▶ EXERCISE PASSAGE:
[Start of section]
Rosetta’s exceptional education was intended to prepare her to join in her father’s work for the advancement of their fellow African Americans. She often served as her father’s assistant, folding pamphlets, taking dictation, and imbibing his views on racial justice, equality, and religion. However, her life soon took a different path.

Tumultuous Marriages

In 1862, Rosetta traveled to Philadelphia where she hoped to find work as a teacher. Unsuccessful in this quest, she moved to Salem, Massachusetts, where she did teach in the public school for brief time. It was while she was teaching in Salem that she met and married Nathan Sprague (1841-1907) on December 24, 1863, a formerly enslaved man turned Union soldier who served in the Massachusetts 54th (Colored) Regiment. It proved to be an unequally yoked marriage. With little education and few skills, Nathan bounced from job to job, unable to maintain any profitable work for long. While working in the post office, he was caught opening letters and stealing the contents. For this he served one year in a penitentiary. Thus, Rosetta raised her seven children in often difficult circumstances, falling back on the support of her parents when necessary.
[End of section]
▶ ACTIVITY 1: Decide whether each statement agrees with the passage about Rosetta, answering yes or no and quoting the words from the text that settle it: (a) Rosetta found work as a teacher in Philadelphia. (b) Nathan Sprague served in the Massachusetts 54th (Colored) Regiment. (c) Nathan spent one year in a penitentiary.
▶ ACTIVITY 2: Repeat everything in the passage about Rosetta from "Tumultuous Marriages" down to "parents when necessary.", without any changes.

(Collected data entries)
[Start of section]
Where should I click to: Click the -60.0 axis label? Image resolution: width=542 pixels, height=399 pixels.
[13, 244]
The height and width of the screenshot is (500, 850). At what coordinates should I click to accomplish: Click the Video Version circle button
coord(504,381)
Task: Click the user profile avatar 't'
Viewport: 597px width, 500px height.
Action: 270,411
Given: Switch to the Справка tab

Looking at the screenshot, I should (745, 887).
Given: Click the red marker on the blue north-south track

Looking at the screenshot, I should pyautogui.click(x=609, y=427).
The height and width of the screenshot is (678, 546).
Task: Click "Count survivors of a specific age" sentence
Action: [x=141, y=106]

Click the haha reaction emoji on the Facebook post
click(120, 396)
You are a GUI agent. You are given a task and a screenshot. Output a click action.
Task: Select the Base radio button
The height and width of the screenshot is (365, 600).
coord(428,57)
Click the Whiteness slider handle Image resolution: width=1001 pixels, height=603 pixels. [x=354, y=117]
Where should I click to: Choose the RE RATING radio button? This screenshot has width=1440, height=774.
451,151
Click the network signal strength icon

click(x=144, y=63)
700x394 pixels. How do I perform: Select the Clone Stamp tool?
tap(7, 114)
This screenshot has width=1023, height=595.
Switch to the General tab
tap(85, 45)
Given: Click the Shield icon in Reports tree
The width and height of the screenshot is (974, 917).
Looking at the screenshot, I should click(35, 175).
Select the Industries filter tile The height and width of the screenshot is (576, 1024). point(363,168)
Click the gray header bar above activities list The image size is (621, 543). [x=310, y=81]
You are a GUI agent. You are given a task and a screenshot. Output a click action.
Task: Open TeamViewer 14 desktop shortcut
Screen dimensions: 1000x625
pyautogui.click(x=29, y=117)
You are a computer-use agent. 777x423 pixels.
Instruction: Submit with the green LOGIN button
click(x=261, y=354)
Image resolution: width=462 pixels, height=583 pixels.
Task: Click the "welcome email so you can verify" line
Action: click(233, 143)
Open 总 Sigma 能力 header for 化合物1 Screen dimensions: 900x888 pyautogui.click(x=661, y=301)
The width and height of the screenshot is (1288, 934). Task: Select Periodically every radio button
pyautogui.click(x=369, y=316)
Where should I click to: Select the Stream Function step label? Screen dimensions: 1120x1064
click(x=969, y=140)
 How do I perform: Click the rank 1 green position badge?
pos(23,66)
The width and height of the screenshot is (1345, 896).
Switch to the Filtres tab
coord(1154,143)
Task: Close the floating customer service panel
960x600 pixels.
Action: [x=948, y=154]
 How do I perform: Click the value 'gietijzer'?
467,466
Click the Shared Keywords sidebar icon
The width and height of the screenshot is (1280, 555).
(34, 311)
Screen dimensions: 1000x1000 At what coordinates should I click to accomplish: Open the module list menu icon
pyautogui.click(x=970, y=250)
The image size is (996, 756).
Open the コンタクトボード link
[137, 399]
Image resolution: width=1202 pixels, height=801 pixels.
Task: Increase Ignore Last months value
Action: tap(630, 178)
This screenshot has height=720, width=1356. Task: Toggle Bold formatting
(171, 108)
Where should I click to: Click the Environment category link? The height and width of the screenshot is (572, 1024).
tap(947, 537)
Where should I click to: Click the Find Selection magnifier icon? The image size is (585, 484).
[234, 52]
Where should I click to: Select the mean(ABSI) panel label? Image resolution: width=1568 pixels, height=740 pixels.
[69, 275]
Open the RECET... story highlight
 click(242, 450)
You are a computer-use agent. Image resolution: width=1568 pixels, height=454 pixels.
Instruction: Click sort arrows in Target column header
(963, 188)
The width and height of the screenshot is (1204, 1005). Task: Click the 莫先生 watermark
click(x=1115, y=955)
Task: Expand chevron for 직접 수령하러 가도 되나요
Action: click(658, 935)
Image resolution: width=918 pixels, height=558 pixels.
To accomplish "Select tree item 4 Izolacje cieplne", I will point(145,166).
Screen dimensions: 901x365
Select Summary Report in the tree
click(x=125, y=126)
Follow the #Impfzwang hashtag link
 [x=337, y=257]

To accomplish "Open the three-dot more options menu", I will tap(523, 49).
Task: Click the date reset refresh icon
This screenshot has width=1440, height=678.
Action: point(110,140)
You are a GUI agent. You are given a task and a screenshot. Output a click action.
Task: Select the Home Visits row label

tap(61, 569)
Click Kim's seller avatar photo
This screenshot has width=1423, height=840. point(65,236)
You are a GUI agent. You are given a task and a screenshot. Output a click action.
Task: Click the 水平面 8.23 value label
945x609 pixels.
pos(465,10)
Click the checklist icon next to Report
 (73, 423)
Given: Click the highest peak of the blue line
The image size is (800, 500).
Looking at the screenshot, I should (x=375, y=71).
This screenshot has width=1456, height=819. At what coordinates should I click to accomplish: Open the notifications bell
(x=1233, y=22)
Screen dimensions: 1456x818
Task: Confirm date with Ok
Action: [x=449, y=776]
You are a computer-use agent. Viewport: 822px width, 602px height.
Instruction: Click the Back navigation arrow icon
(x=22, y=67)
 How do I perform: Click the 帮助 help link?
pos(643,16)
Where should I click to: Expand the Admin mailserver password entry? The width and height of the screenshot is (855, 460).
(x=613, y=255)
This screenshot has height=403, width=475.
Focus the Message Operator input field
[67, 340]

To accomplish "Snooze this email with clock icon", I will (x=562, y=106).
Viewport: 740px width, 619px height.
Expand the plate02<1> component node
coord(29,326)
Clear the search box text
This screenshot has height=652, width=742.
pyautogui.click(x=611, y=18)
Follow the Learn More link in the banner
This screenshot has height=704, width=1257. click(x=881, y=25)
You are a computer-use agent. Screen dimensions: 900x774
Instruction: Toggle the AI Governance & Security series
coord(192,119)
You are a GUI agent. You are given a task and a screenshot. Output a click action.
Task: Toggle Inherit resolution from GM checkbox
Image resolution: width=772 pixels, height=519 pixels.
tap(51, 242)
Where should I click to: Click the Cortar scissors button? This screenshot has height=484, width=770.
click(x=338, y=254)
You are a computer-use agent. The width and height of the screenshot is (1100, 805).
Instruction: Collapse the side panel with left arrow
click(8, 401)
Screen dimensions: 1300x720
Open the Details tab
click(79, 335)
[End of section]
▶ EXERCISE ANSWER 1:
(a) No: "Unsuccessful in this quest, she moved to Salem, Massachusetts"
(b) Yes: "served in the Massachusetts 54th (Colored) Regiment"
(c) Yes: "For this he served one year in a penitentiary."

▶ EXERCISE ANSWER 2:
Tumultuous Marriages

In 1862, Rosetta traveled to Philadelphia where she hoped to find work as a teacher. Unsuccessful in this quest, she moved to Salem, Massachusetts, where she did teach in the public school for brief time. It was while she was teaching in Salem that she met and married Nathan Sprague (1841-1907) on December 24, 1863, a formerly enslaved man turned Union soldier who served in the Massachusetts 54th (Colored) Regiment. It proved to be an unequally yoked marriage. With little education and few skills, Nathan bounced from job to job, unable to maintain any profitable work for long. While working in the post office, he was caught opening letters and stealing the contents. For this he served one year in a penitentiary. Thus, Rosetta raised her seven children in often difficult circumstances, falling back on the support of her parents when necessary.